== Segment start ==

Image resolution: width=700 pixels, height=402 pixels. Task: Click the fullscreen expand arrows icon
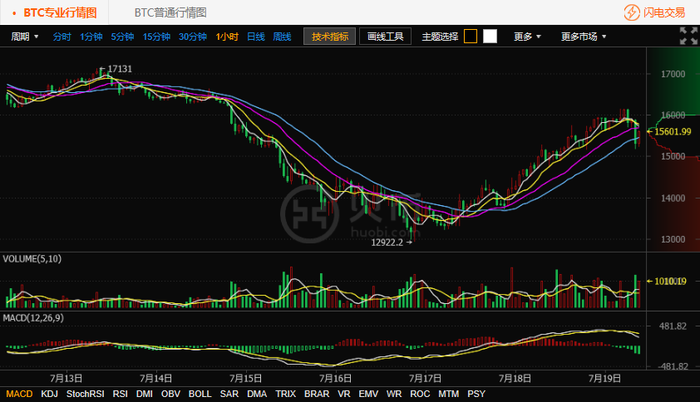[x=688, y=36]
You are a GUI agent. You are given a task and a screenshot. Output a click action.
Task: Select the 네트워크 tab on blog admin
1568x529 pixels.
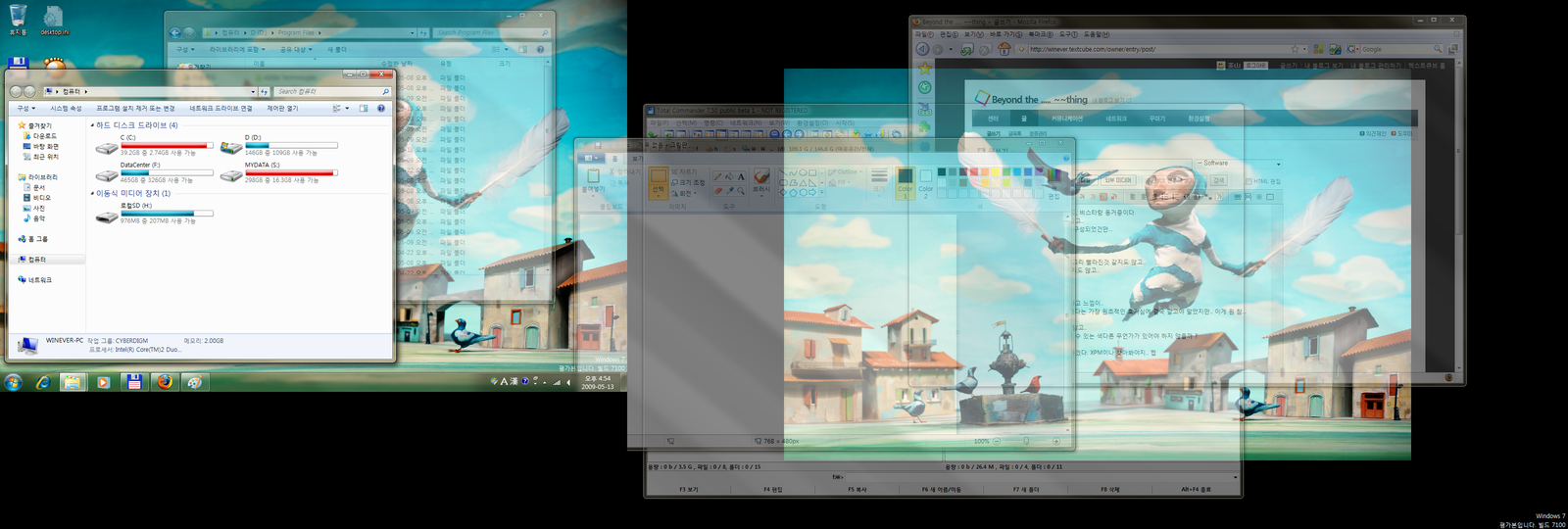coord(1116,119)
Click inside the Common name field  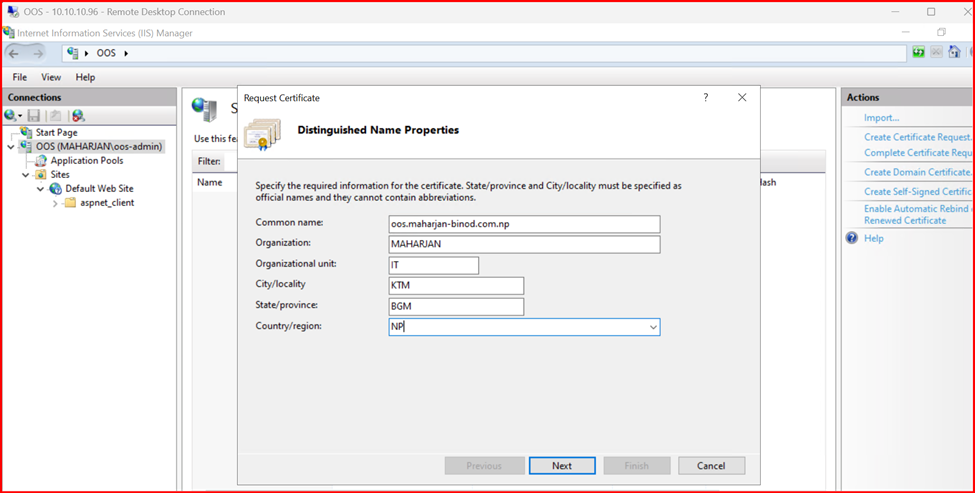click(x=524, y=224)
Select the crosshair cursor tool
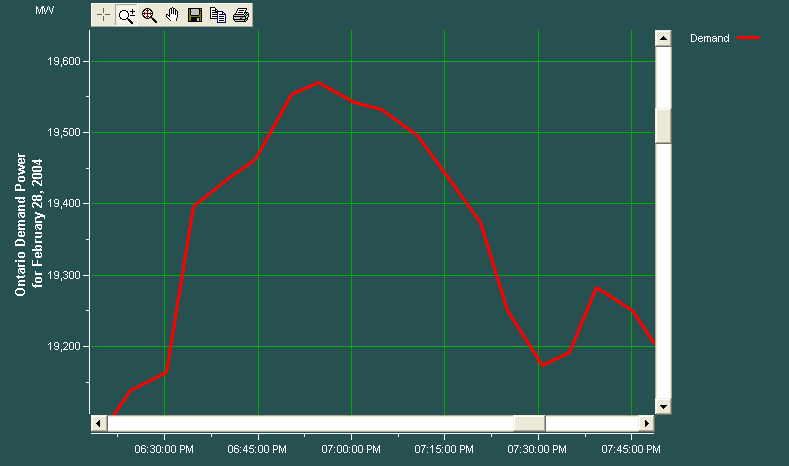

== Segment end ==

### Work instruction
The answer must be all the lines above that hold the word "Select".

### Exercise answer
Task: Select the 네트워크 tab on blog admin
Select the crosshair cursor tool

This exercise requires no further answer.